Bir meleğin kanatları arasından sıyrıldım bu gece…
Düşlerimden uyandırıldım, göğün yedinci katından azad edildim bu gece… Boşlukta ilerledim korkuyla, yıldızlar tarafından kucaklandım. İncinmişliğimin farkına varamayıp daha çok incineceğim sandım; beni azad eden meleğimin kanatları arasına sığınmaya çalıştım…
Çok geç idi… Anlayamadım…
Güneş’i, Ay’ı ve Yıldızları gördüm. Düşüşlere son verip tutunmak istedim her birine sıkıca. Hiçbirinin kanatları yoktu.

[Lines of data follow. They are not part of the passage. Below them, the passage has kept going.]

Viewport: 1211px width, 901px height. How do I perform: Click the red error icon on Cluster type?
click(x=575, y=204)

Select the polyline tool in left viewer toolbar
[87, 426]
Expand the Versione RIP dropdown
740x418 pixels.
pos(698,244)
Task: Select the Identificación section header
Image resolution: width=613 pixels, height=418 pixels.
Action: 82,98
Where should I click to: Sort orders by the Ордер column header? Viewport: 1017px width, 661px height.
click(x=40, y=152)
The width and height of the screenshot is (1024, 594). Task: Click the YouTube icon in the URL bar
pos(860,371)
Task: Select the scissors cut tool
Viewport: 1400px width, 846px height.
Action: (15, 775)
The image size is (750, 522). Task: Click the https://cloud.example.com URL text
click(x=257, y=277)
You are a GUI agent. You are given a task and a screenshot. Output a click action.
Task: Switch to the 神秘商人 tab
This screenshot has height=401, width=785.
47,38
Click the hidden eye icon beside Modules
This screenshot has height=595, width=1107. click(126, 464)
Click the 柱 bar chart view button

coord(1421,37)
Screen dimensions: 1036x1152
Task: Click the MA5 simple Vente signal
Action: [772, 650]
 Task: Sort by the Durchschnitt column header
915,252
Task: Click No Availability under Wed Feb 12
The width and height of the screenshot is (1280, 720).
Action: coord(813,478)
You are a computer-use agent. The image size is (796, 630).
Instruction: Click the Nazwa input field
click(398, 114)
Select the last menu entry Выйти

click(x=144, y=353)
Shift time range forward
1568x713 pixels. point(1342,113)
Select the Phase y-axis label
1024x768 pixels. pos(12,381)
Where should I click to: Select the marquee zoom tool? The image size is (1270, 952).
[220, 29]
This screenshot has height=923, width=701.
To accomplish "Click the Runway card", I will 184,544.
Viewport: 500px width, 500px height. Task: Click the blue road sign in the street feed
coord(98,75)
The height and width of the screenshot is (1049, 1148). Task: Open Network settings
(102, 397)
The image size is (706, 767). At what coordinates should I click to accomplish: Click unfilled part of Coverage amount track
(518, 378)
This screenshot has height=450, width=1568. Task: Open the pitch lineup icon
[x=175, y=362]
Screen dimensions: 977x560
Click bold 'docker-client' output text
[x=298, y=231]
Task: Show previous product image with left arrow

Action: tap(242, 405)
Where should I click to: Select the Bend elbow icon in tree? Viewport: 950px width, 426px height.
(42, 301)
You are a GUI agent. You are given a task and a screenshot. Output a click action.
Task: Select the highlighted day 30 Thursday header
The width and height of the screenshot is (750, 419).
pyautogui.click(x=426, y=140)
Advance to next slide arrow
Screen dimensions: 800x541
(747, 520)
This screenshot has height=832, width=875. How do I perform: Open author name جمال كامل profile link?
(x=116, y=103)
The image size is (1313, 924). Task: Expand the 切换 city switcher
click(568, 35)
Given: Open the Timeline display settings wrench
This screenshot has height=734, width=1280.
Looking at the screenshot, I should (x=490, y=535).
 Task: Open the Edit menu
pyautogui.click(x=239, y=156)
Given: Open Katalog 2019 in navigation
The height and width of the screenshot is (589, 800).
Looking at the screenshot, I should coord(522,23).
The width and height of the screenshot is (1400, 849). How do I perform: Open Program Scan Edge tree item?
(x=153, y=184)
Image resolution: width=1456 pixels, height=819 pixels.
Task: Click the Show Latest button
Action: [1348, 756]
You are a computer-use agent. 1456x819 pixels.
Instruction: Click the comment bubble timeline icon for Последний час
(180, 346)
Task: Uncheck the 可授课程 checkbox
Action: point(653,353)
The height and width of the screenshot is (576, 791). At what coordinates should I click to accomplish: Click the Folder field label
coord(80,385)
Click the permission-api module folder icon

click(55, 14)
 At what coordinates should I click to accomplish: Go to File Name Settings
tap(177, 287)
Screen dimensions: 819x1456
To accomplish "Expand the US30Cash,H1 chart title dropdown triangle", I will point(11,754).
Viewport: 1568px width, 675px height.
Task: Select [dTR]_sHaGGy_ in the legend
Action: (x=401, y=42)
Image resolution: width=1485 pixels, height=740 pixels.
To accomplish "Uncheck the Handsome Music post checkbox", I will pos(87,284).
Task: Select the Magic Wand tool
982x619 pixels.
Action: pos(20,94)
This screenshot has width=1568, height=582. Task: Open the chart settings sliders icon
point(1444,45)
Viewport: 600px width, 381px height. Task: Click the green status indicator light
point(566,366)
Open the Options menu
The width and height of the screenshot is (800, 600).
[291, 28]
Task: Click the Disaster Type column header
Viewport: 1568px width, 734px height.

Tutunamadım.
Çarptım. Düştüm. Yaralar aldım.
Sonsuzdu boşluk. Hiç bitmeyecek sandım.
Düşledim; kalbimden uzanan ince zincirle meleğimin kanatlarına mühürlendim. Acımasızdı melek; gözpınarlarıysa çoktan kurumuştu. Bir damla bile yaş akmadan yüzünden kopardı zinciri…
Hayallerimle yarattığım melek, göğün yedinci katından düşürdü beni bu gece…
Kanatlarını aşkımla işlediğim melek, düşlerine feda etti beni bu gece…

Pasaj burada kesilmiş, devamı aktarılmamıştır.